Liam Neeson in “Non-Stop.”

Liam Neeson in “Non-Stop.”

The first part of the year constitutes slim pickings for movie fans. The industry lumps all the films it expects to be good into end of the year releases so that they will be fresh in mind for Oscar® voters. The result is that when the new year starts there really aren’t very many good movies released.

Liam Neeson discovered a good thing a few years back when he came out with the first Taken film during the first two months of the year. It was a huge hit. He followed that up almost each year thereafter with more entertaining thrillers released at the same time of the year and now it is something we have come to rely upon.

Non-Stop fits nicely into the new Neeson genre. It’s a thriller you don’t want to spend too much time thinking about because some of the plot holes could tend to ruin the entertainment. Neeson plays a flawed Air Marshal, Bill Marks, a drunk who finds himself on a plane with an unknown assailant who puts the plane and all its passengers in danger as he affects the murders of several, and as the film progresses Marks gets into more and more trouble.

The story is by John Richardson & Chris Roach, who wrote the screenplay, their first to be made into a film. Apparently their version wasn’t good enough, however, because Ryan Engle, another rookie, also gets a credit and he’s not a part of the Richardson/ Roach team. It’s still got some weaknesses, though. The first killing is predicted by the killer but the way it happens couldn’t possibly have been caused, or even predicted, by the killer. But it still happens precisely on the timetable he predicts. This requires the viewer to totally suspend all common sense. The other killings are explained in a way that can be traced directly to the killer. It’s just the first one that strains credulity to the breaking point.

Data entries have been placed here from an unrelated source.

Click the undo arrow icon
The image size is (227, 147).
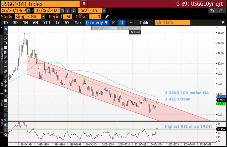point(212,11)
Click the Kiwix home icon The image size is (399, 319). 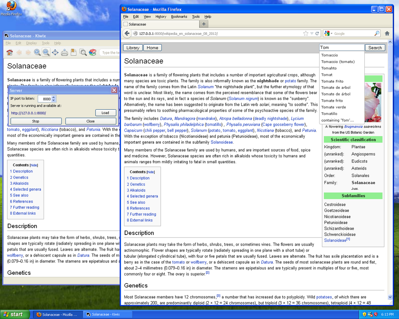coord(10,52)
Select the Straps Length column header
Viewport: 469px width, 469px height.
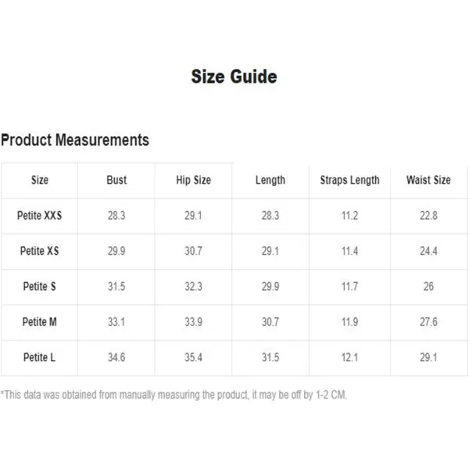349,181
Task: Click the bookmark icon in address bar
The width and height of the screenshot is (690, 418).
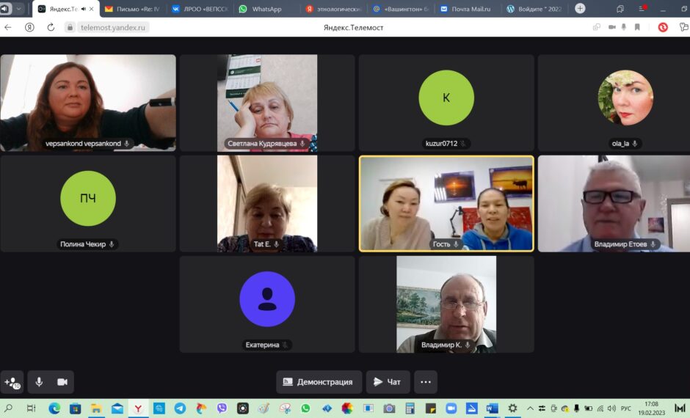Action: pos(637,27)
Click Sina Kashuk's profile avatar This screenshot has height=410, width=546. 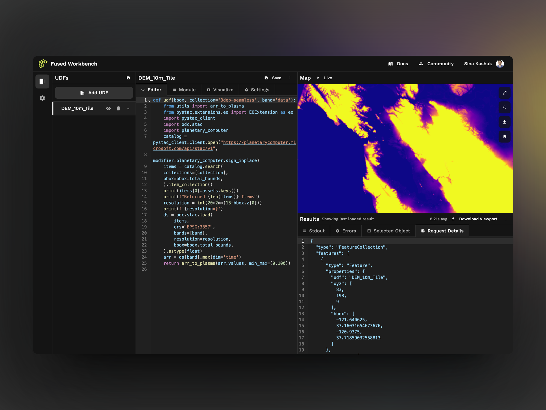500,64
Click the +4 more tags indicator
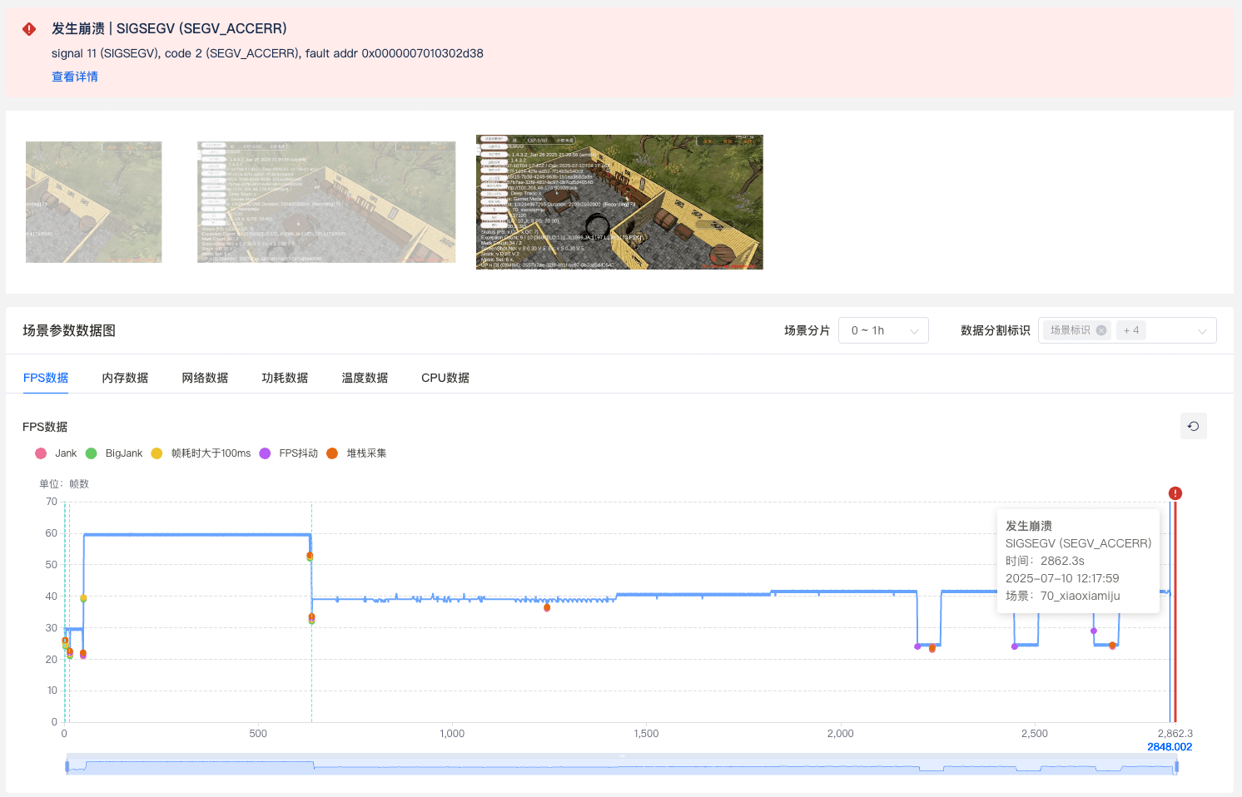1242x797 pixels. [x=1131, y=330]
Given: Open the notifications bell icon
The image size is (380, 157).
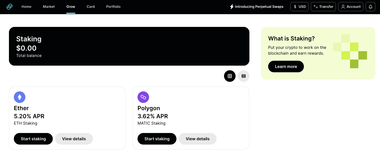Looking at the screenshot, I should 370,7.
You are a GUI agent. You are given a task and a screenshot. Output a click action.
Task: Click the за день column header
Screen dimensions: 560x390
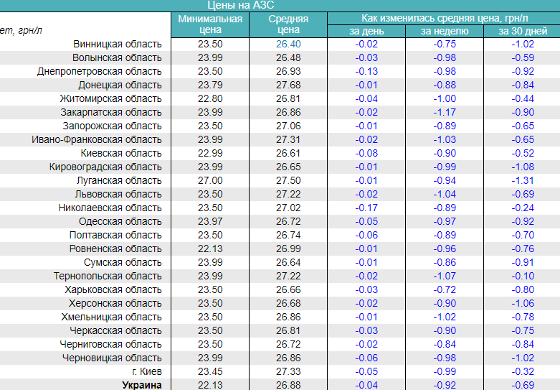coord(366,31)
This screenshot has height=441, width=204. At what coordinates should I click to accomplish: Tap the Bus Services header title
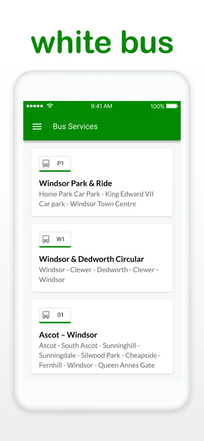[x=75, y=126]
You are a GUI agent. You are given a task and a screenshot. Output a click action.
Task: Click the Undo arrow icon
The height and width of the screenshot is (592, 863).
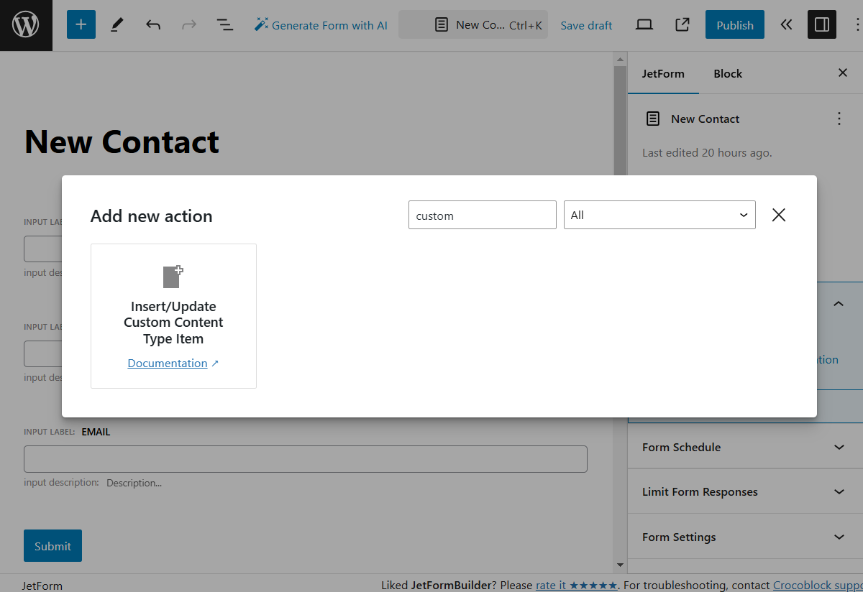(x=152, y=24)
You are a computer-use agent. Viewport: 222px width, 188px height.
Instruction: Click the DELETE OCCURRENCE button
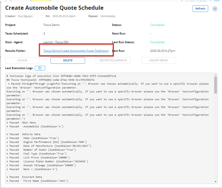113,60
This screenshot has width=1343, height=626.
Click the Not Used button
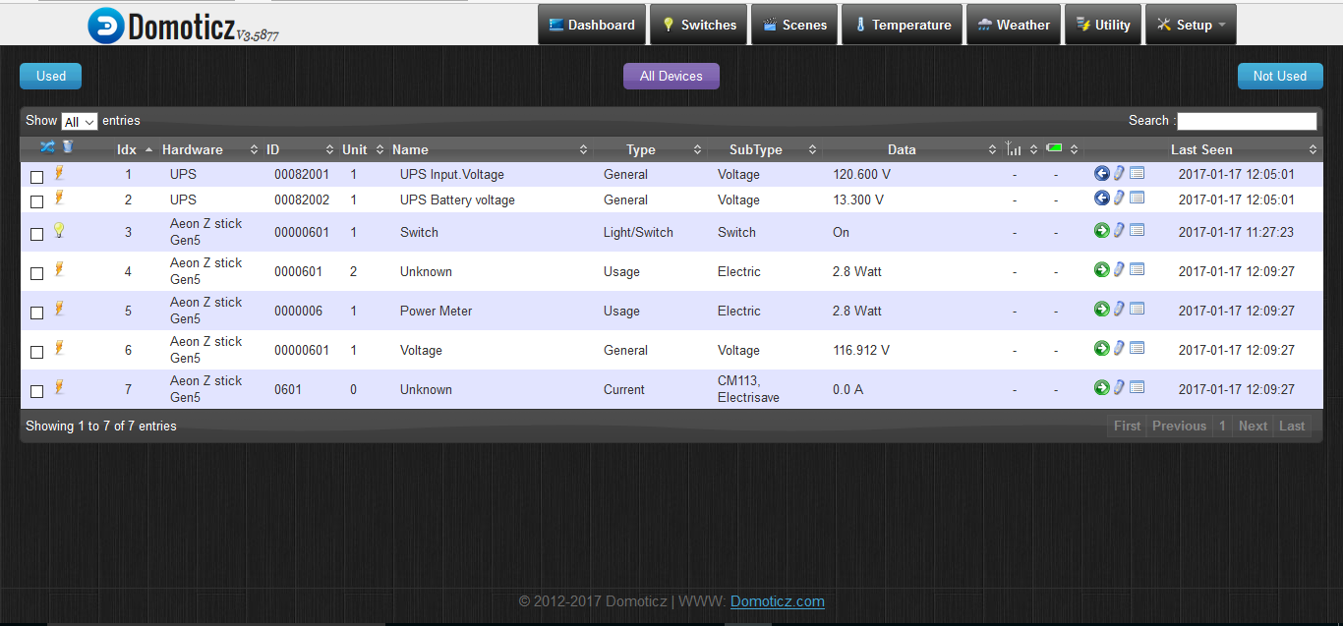1280,76
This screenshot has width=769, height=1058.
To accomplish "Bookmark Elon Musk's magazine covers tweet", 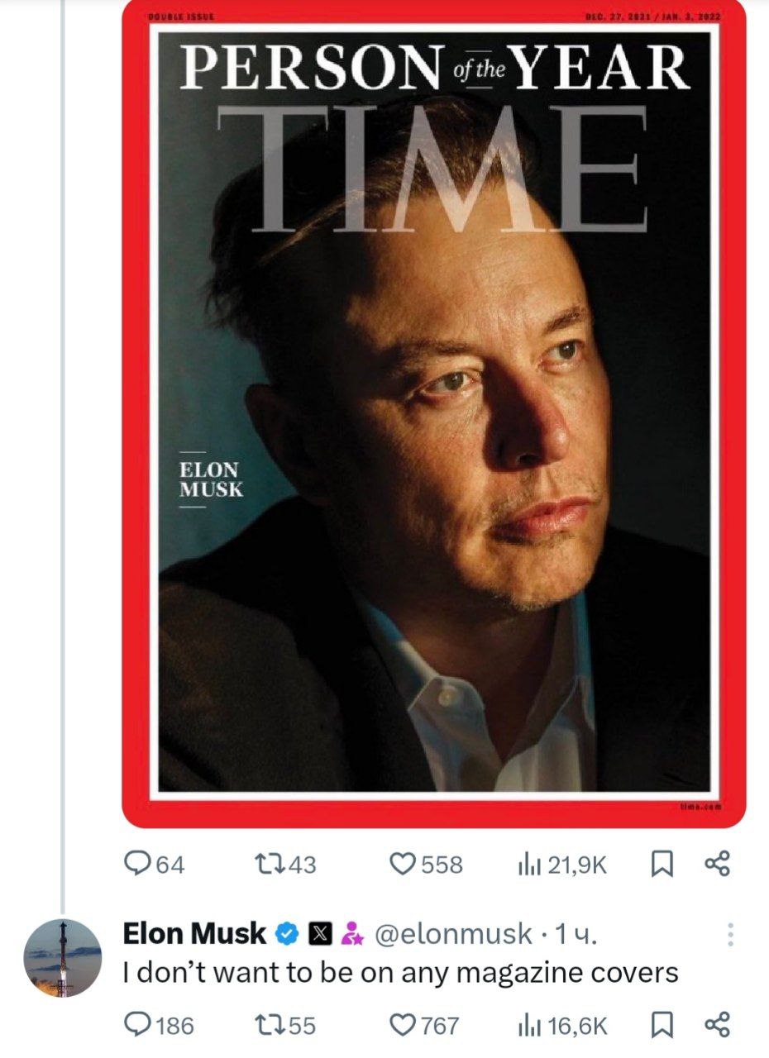I will 661,1026.
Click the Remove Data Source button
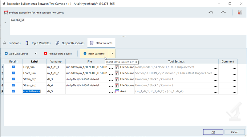247x137 pixels. 58,54

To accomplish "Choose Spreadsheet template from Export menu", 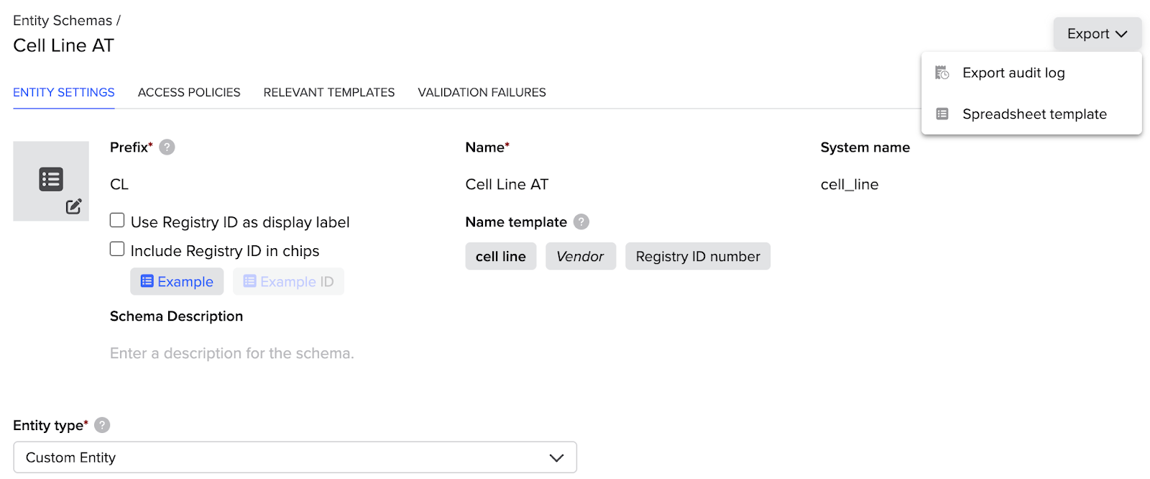I will pos(1034,114).
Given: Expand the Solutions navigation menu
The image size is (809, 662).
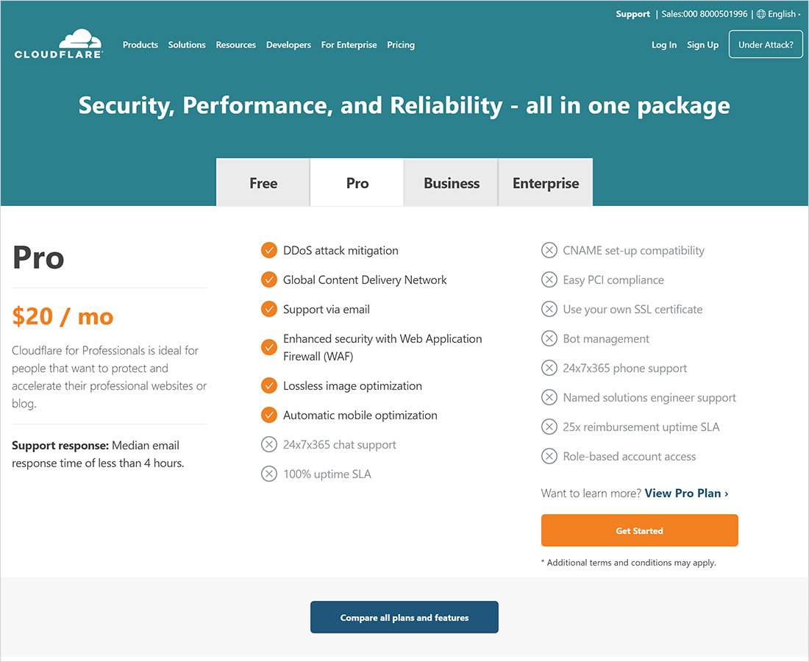Looking at the screenshot, I should click(187, 45).
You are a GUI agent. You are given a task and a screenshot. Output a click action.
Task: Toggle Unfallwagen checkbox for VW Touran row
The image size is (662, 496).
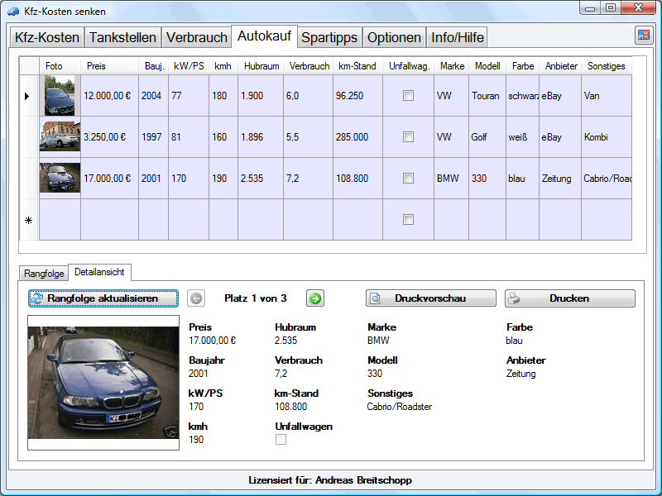(x=408, y=96)
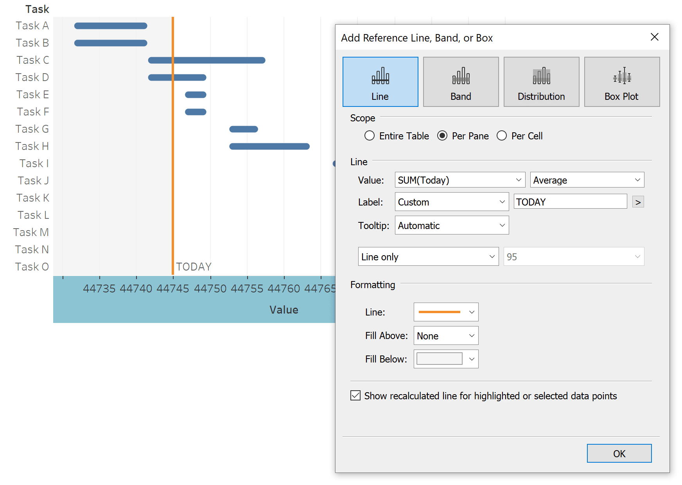Click the arrow button next to TODAY label

[x=637, y=202]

Fortunately Neeson is reunited with director Jaume Collet-Serra, who directed Neeson’s last winter–spring thriller, Unknown. They are joined by composer John Ottman, another participant from Unknown. Tension–enhancing music is essential to a thriller like this, and Ottman comes through in spades.

Collet-Serra gets good performances out of his mostly unknown cast, especially Michelle Dockery as Nancy, a stewardess who knows Marks but begins to doubt. Marks finds himself all alone battling huge odds with everyone against him.

The movie has an enormous plot hole when it ends, as Marks has explained some science that might or might not be factually accurate, but if you want to enjoy the movie you have to go along with it. Shortly thereafter, something doesn’t happen that would occur if the science Marks told everyone about were true. Most people probably won’t even think about it. I did, but it didn’t spoil the movie for me, just got me thinking. I can’t tell you what it is because it would be a horrible spoiler. If you can accept nonsense like Spiderman, Batman, and Superman as realistic characters, though, this plot hole shouldn’t bother you.